## Task requirements
Once you find the line with "Технические характеристики (138, 2399)" in the entries below, return exactly every line from it through the line with "100 772 руб. (82, 1596)".

## Recorded data
*** Block opens ***

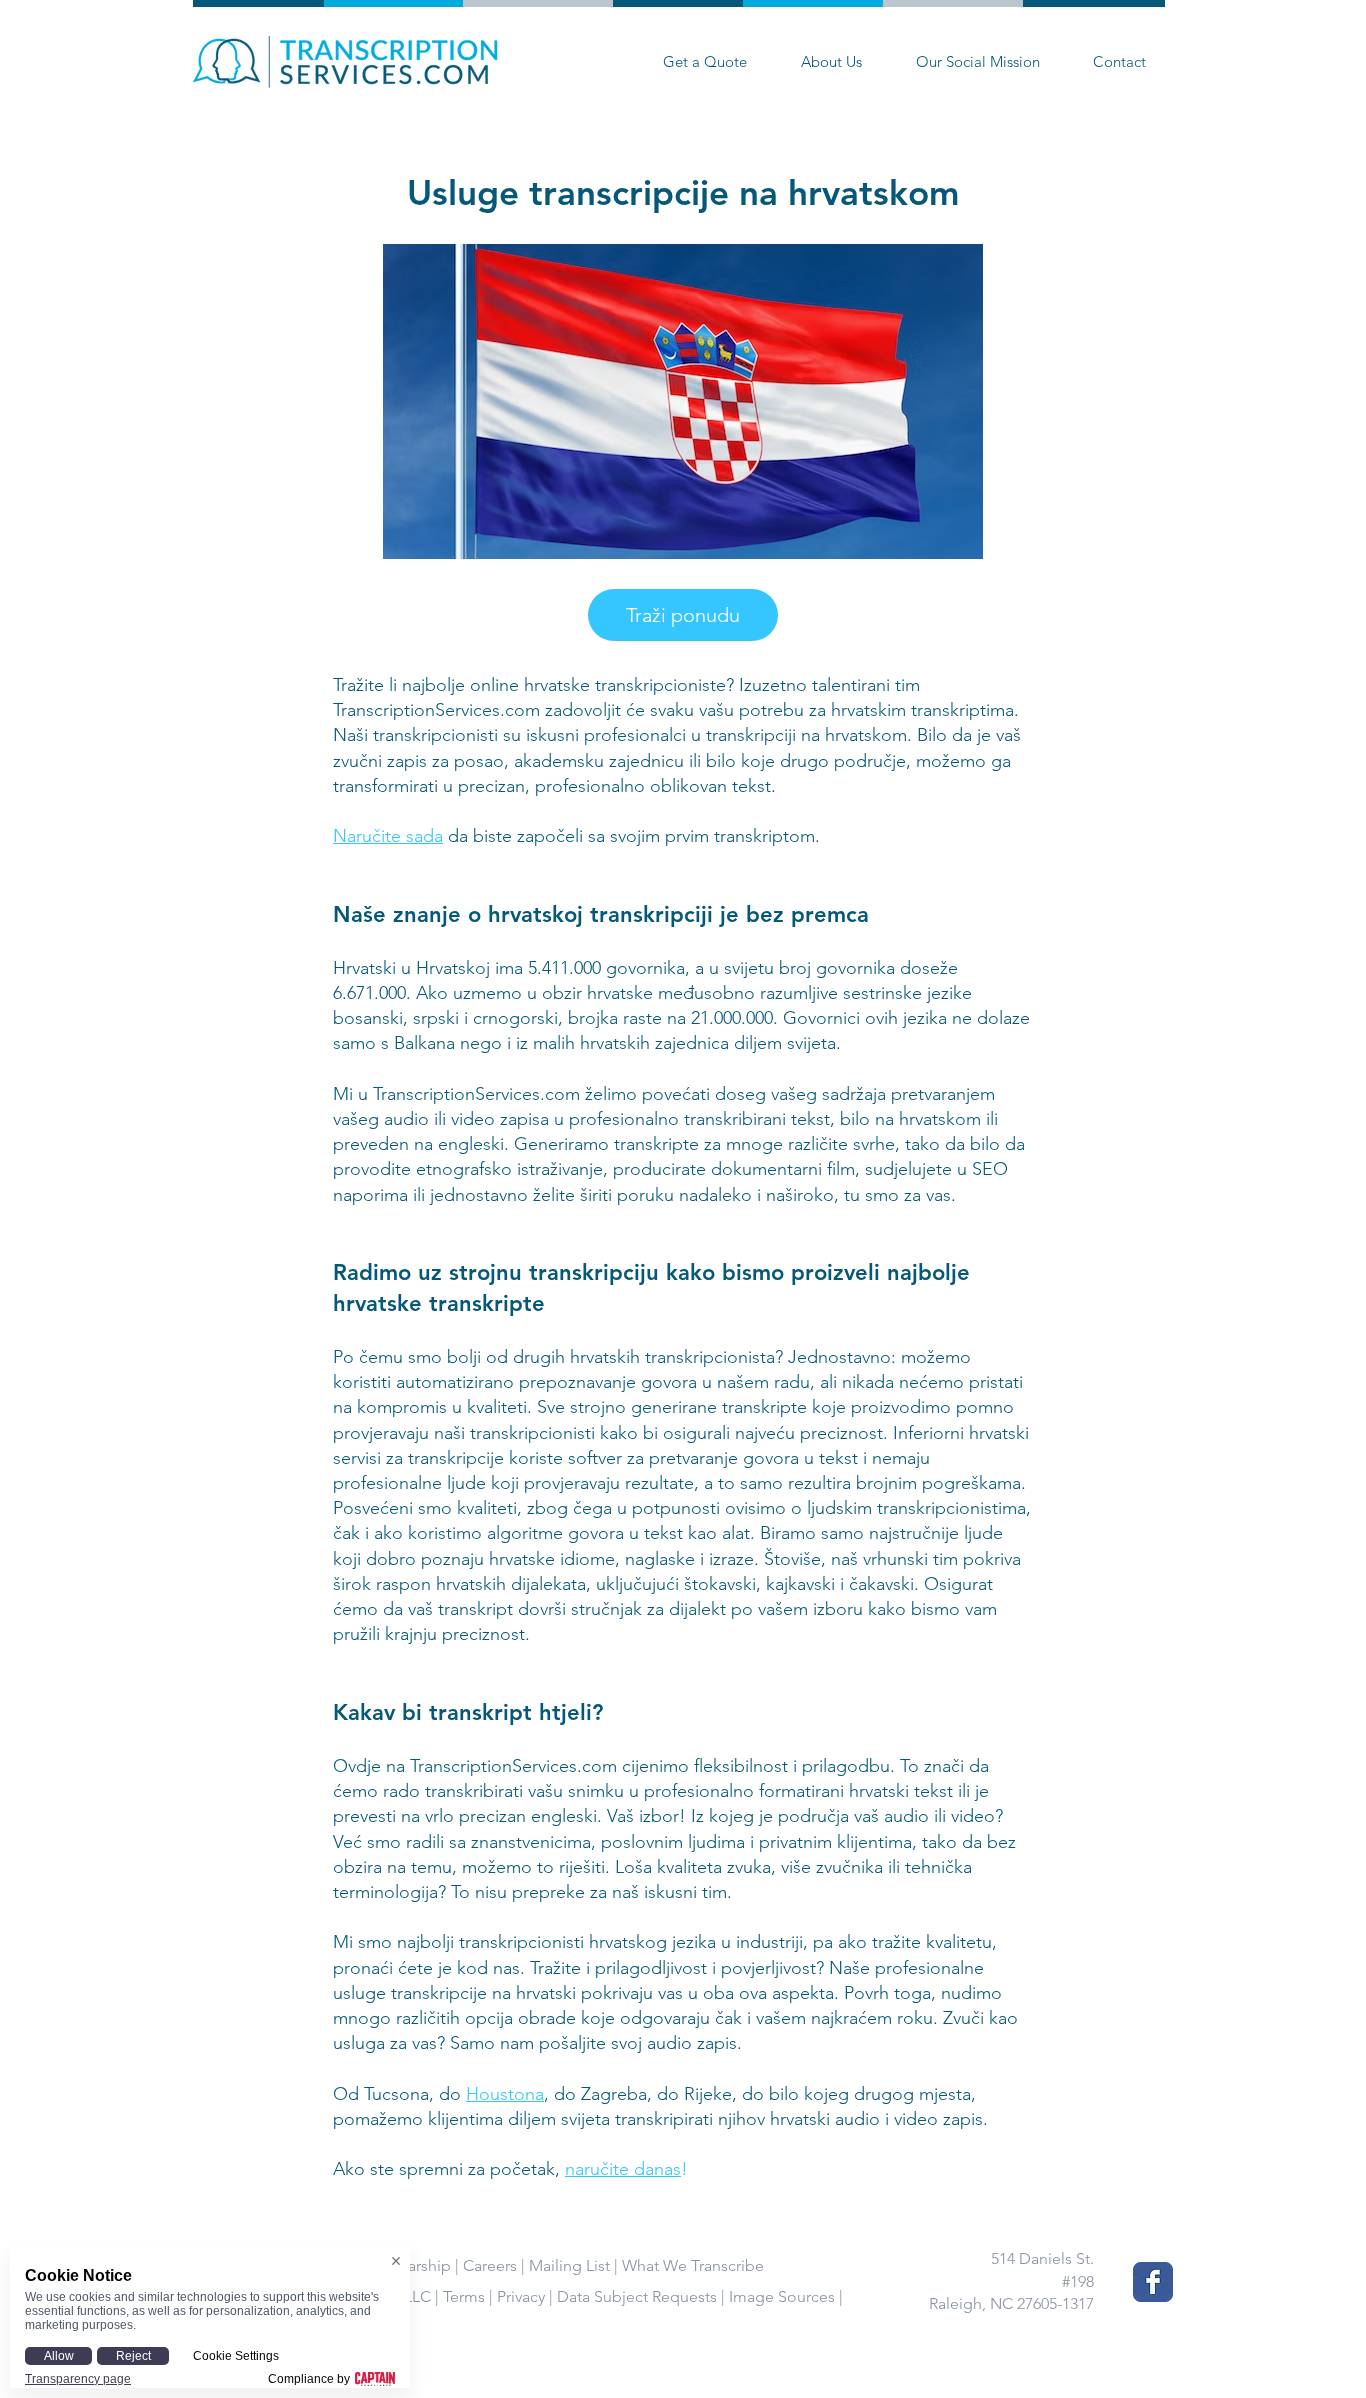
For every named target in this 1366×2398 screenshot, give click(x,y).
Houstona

*** Block closes ***
*** Block opens ***

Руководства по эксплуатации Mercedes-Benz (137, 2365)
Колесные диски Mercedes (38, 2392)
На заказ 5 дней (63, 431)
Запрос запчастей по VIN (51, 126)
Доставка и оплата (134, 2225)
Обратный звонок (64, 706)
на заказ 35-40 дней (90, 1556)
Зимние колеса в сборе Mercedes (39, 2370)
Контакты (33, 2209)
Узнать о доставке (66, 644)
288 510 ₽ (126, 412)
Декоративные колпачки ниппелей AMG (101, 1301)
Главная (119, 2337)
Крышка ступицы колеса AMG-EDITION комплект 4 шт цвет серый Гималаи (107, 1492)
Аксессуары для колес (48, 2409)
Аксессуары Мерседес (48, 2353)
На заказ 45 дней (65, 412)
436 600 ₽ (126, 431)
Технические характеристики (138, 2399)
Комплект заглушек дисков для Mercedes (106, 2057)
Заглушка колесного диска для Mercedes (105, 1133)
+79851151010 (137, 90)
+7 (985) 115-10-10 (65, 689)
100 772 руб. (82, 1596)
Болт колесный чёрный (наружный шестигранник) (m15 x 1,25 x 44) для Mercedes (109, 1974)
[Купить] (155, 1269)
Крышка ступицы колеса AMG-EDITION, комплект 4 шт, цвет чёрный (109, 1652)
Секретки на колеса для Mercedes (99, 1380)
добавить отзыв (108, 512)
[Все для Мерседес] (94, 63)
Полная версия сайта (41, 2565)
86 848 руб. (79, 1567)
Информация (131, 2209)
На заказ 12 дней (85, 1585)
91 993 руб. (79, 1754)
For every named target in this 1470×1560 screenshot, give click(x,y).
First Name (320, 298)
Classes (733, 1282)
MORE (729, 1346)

*** Block closes ***

## Solution
Технические характеристики (138, 2399)
Комплект заглушек дисков для Mercedes (106, 2057)
Заглушка колесного диска для Mercedes (105, 1133)
+79851151010 (137, 90)
+7 (985) 115-10-10 (65, 689)
100 772 руб. (82, 1596)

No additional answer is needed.